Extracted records
* BEGIN *

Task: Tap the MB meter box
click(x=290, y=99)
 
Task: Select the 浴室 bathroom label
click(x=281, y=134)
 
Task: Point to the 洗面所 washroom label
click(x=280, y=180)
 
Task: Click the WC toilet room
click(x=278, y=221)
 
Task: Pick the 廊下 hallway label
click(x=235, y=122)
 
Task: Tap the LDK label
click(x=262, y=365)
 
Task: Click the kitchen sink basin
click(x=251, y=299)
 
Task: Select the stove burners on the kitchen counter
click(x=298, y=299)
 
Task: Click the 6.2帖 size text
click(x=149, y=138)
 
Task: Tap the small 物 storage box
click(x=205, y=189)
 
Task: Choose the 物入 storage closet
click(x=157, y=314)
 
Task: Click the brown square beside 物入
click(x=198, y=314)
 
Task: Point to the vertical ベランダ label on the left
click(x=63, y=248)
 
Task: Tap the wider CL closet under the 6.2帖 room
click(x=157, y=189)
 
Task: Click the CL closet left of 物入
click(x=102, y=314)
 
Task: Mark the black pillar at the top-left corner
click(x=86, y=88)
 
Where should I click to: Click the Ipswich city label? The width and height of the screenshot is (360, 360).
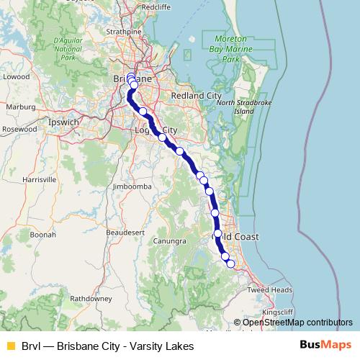[x=63, y=122]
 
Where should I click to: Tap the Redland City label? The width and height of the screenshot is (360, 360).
[x=197, y=95]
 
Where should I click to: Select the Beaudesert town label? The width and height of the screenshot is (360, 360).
[x=120, y=233]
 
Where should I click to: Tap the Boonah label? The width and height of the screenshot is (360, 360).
[x=43, y=235]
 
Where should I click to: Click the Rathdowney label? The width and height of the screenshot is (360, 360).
[x=89, y=297]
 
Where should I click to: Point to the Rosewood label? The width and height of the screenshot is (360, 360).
[x=19, y=129]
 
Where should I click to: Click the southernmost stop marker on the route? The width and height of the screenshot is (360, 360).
[x=231, y=264]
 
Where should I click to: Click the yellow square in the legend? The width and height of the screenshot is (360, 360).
[x=10, y=346]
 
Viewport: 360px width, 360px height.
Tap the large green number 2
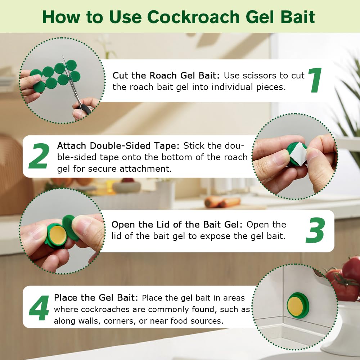pyautogui.click(x=39, y=157)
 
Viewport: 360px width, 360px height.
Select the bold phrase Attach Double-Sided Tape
pyautogui.click(x=119, y=146)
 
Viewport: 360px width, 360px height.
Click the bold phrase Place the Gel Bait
pyautogui.click(x=96, y=298)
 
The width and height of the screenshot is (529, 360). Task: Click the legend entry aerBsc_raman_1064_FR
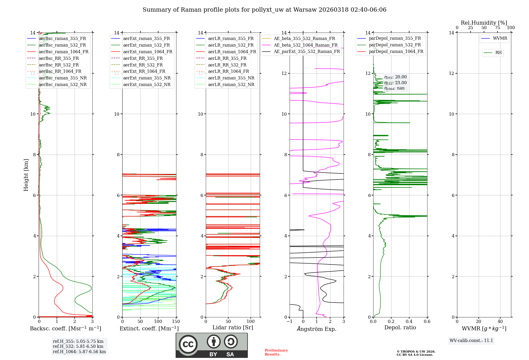[63, 52]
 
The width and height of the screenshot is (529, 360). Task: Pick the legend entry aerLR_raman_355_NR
[231, 78]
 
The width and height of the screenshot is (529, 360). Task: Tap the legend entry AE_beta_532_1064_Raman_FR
[305, 45]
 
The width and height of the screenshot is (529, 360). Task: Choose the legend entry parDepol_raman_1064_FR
[396, 52]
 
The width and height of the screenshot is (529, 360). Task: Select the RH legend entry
[498, 53]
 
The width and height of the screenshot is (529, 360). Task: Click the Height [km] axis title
[26, 175]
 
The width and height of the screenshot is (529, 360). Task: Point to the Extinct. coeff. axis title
[149, 328]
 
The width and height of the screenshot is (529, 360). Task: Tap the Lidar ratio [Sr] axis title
[233, 328]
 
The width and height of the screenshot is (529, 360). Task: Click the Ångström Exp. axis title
[317, 329]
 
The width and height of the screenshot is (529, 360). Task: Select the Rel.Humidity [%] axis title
[484, 23]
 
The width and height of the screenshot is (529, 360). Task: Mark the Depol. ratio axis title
[400, 328]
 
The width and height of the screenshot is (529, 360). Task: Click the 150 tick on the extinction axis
[176, 322]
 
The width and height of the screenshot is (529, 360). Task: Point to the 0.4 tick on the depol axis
[409, 322]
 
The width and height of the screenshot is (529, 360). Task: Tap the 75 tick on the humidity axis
[497, 28]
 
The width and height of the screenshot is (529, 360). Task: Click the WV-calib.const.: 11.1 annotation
[471, 341]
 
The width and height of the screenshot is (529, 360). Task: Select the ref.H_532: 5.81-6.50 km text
[78, 346]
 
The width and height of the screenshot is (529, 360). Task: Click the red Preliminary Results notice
[276, 352]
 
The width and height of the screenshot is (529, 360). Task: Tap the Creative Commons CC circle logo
[188, 344]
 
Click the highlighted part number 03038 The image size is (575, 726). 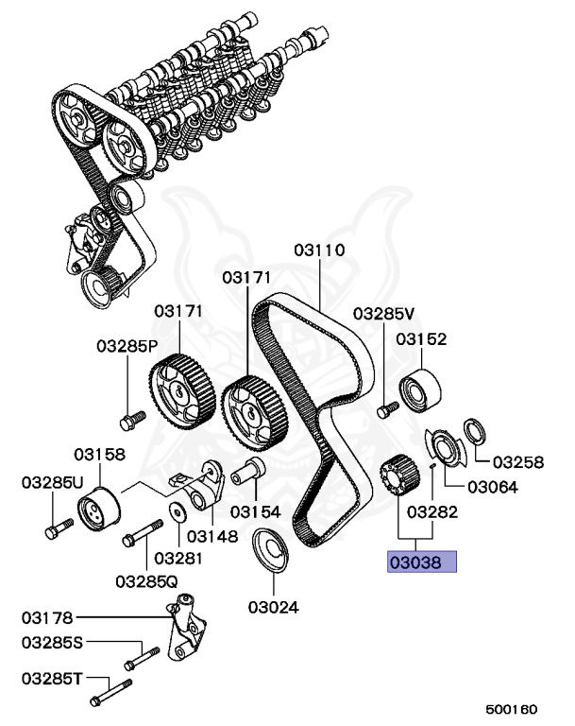click(x=421, y=563)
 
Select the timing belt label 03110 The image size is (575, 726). click(x=319, y=251)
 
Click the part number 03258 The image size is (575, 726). click(x=518, y=462)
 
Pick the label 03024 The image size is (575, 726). click(x=276, y=605)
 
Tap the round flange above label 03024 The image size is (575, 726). click(x=272, y=549)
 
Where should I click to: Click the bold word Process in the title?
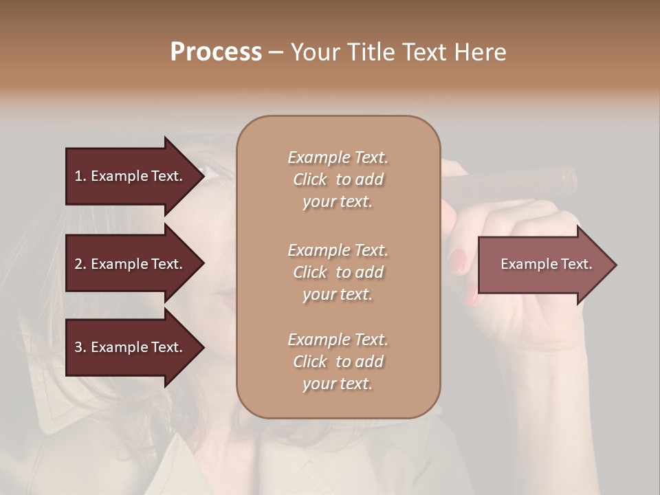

* END *

▶ [Exercise objective] Starting at the line with "Task: Tap the LDK label" and ending after the line with "click(x=198, y=314)", write out those lines again with "storage" changed to "utility" and nothing else altered.

▶ [Written response]
Task: Tap the LDK label
click(x=262, y=365)
 
Task: Click the kitchen sink basin
click(x=251, y=299)
 
Task: Select the stove burners on the kitchen counter
click(x=298, y=299)
 
Task: Click the 6.2帖 size text
click(x=149, y=138)
 
Task: Tap the small 物 utility box
click(x=205, y=189)
 
Task: Choose the 物入 utility closet
click(x=157, y=314)
 
Task: Click the brown square beside 物入
click(x=198, y=314)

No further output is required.